Balance Data With Instinct
One of the biggest changes in media newsrooms in the past decade has been the rise of data. With digital has come an avalanche of information about page views, engagement and sharing that has led to a performance-based newsroom culture that is more sharply focused on its audience than ever before. That said, media newsrooms strike a balance between learning the lessons from those results and trusting well-honed publishing instincts about what will set audiences alight.
The Editor Is All Powerful
Few marketers seem to understand the role of the editor. An editor is the figurative head of the newsroom. They are the defender of the publication’s vision and they are the ultimate arbiter of whether a story idea is unique or interesting enough to deserve publication and whether the audience will care. (A sub-editor or copy editor o n the other hand check copy for factual and grammatical errors).
This role is arguably more important in a brand newsroom where there’s a greater risk of “editing by committee” as multiple stakeholders all make a contribution and ultimately dilute the impact of a story idea.

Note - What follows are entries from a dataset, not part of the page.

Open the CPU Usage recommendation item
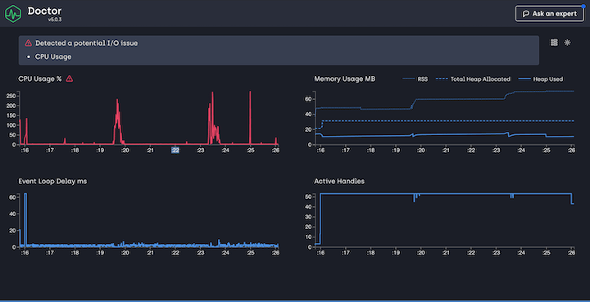Screen dimensions: 590x302 [x=53, y=56]
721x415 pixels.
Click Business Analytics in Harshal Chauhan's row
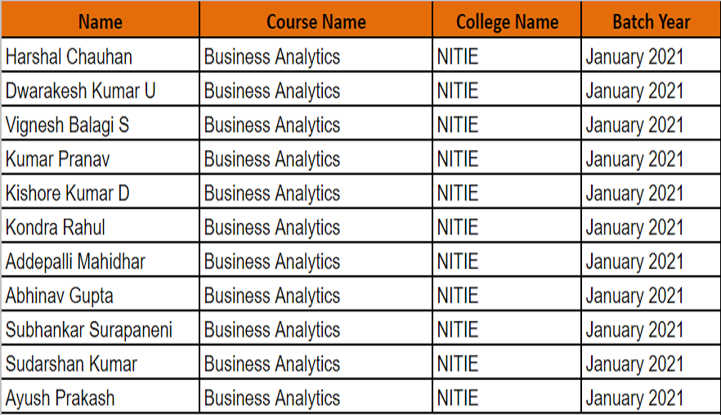coord(272,56)
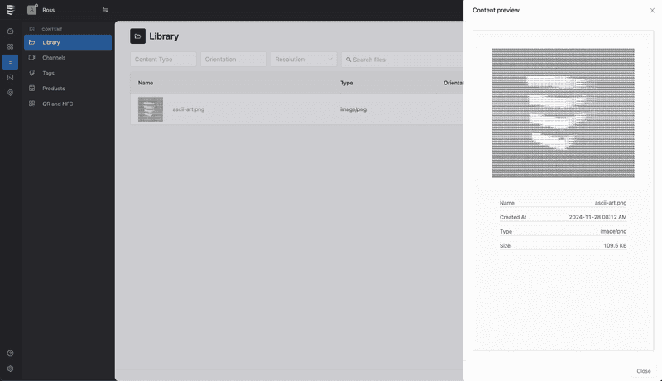
Task: Select the highlighted content list rail icon
Action: (x=10, y=62)
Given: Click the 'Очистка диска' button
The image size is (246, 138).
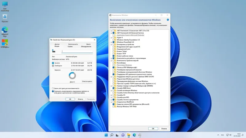Looking at the screenshot, I should point(87,81).
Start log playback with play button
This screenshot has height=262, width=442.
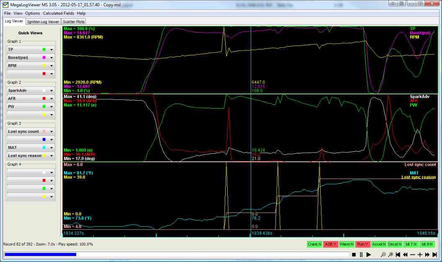369,254

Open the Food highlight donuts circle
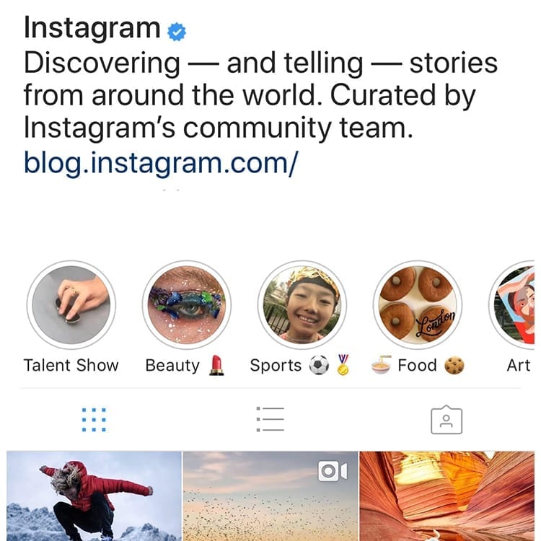click(418, 304)
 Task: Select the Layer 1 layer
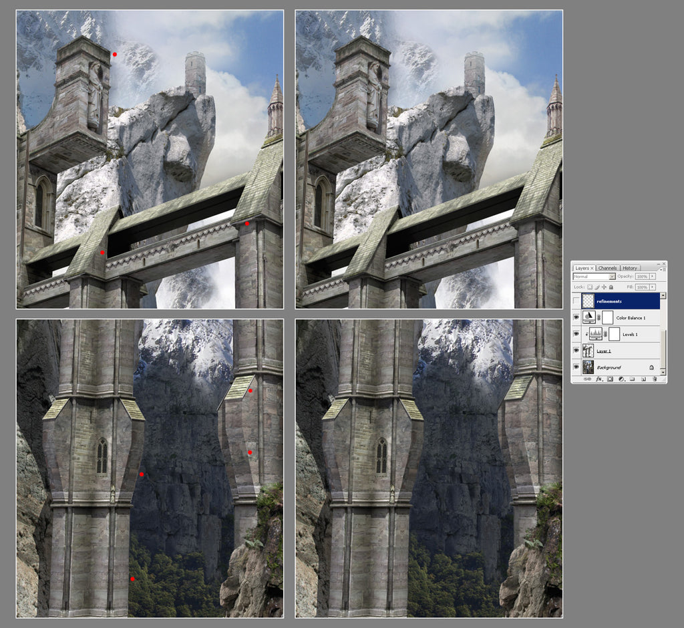click(603, 351)
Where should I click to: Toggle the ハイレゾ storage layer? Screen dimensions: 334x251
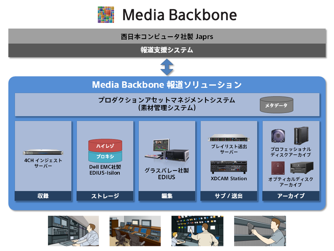[105, 147]
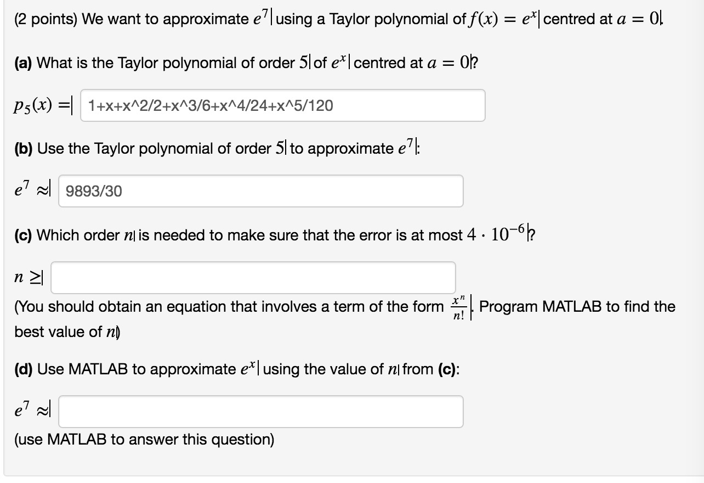The height and width of the screenshot is (483, 704).
Task: Click the empty answer field for part (c)
Action: [252, 277]
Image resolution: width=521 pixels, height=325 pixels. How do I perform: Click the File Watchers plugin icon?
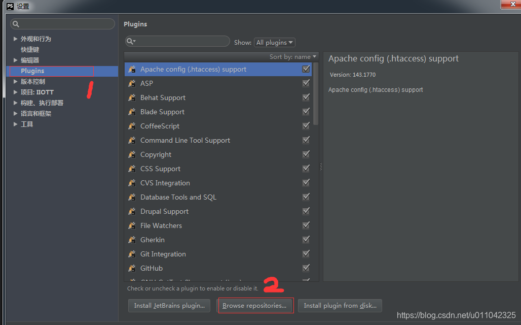click(133, 225)
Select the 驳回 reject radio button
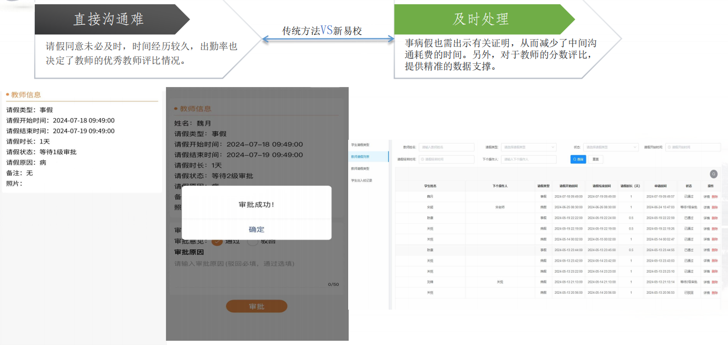This screenshot has height=345, width=728. (x=253, y=241)
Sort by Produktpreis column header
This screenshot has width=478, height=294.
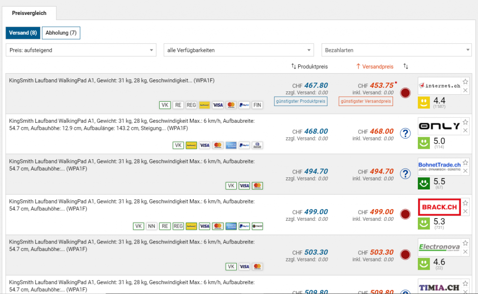[309, 67]
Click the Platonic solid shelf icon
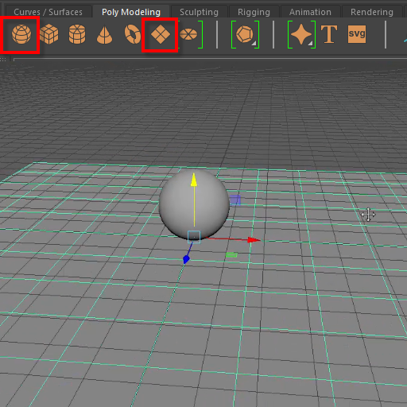Image resolution: width=407 pixels, height=407 pixels. point(245,34)
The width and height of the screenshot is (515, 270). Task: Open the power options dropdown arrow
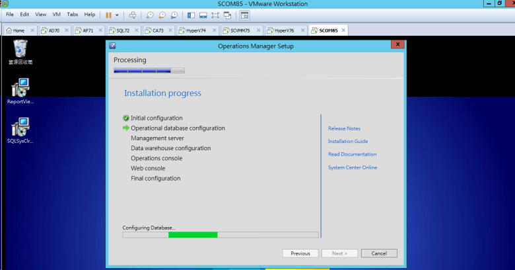(x=118, y=15)
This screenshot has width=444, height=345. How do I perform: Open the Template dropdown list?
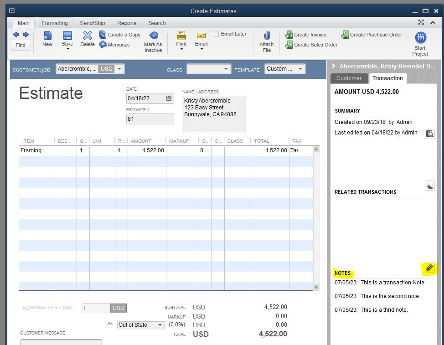coord(300,69)
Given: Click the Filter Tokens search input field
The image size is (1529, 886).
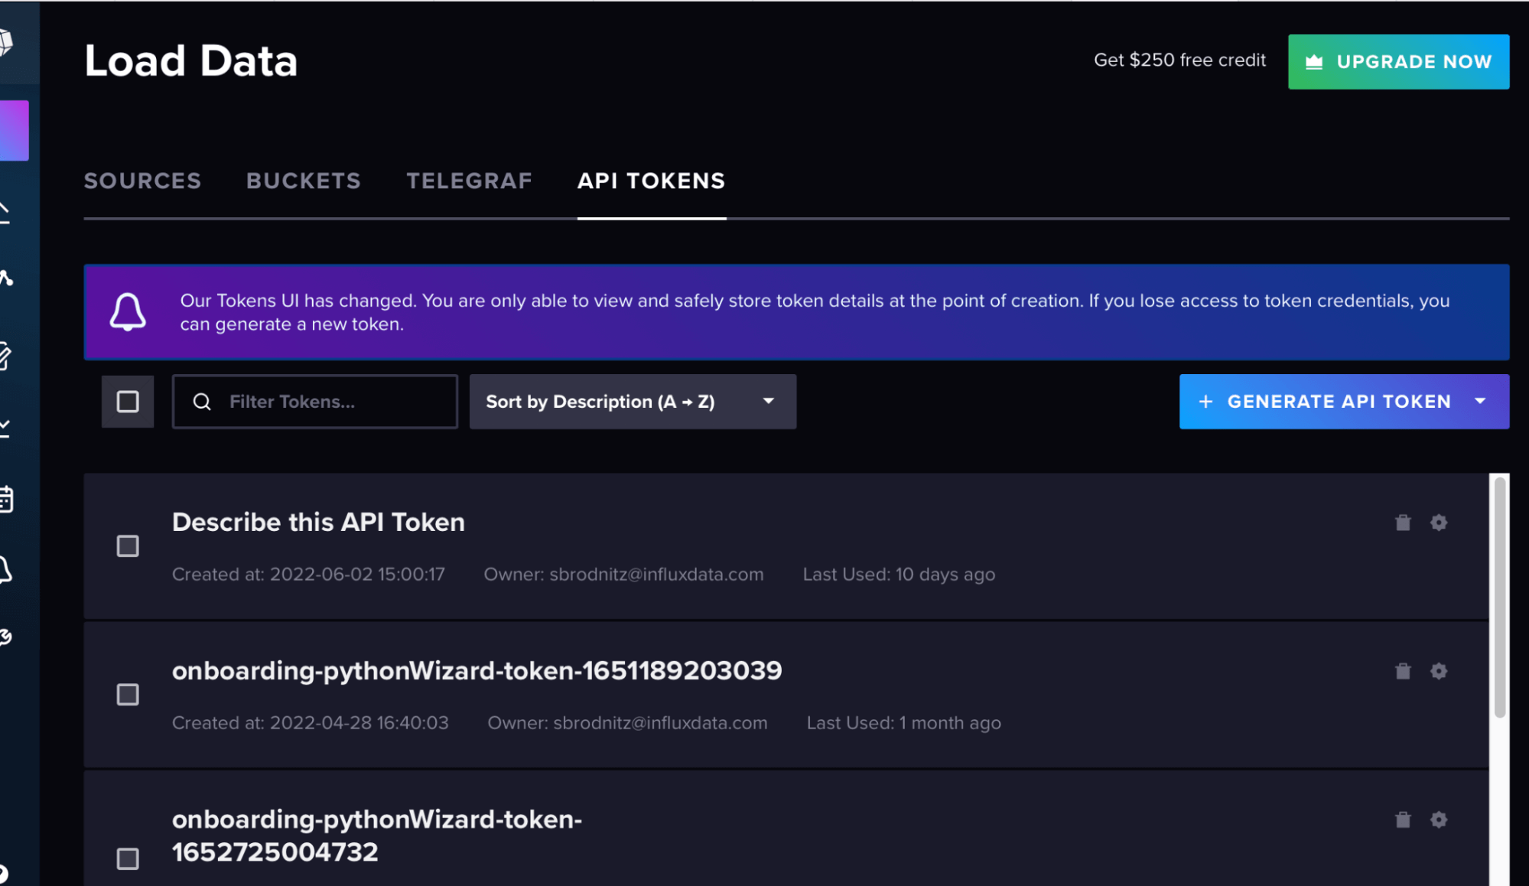Looking at the screenshot, I should click(x=315, y=402).
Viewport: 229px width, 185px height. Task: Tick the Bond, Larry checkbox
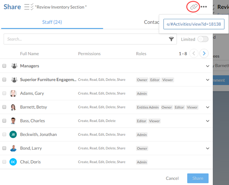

Good Ideas Are Hard to Find
Journalism is an ideas business and there is simply no excuse for not having story ideas – lots of them. Journalists are curious by nature and they read widely looking for new takes on old topics or unanswered questions that provide a unique angle. Newsrooms are organized to facilitate the generation and production of ideas so reporters are assigned rounds or topics and build up contacts and speak to those people regularly to find news and insights. Short, sharp meetings at key times of day are designed to surface and refine the best ideas and monitor stories in the pipeline. This is probably the single biggest leap that brands need to make: to create a culture and design processes that ensure the strongest ideas are developed (and the weakest ideas are left on the table).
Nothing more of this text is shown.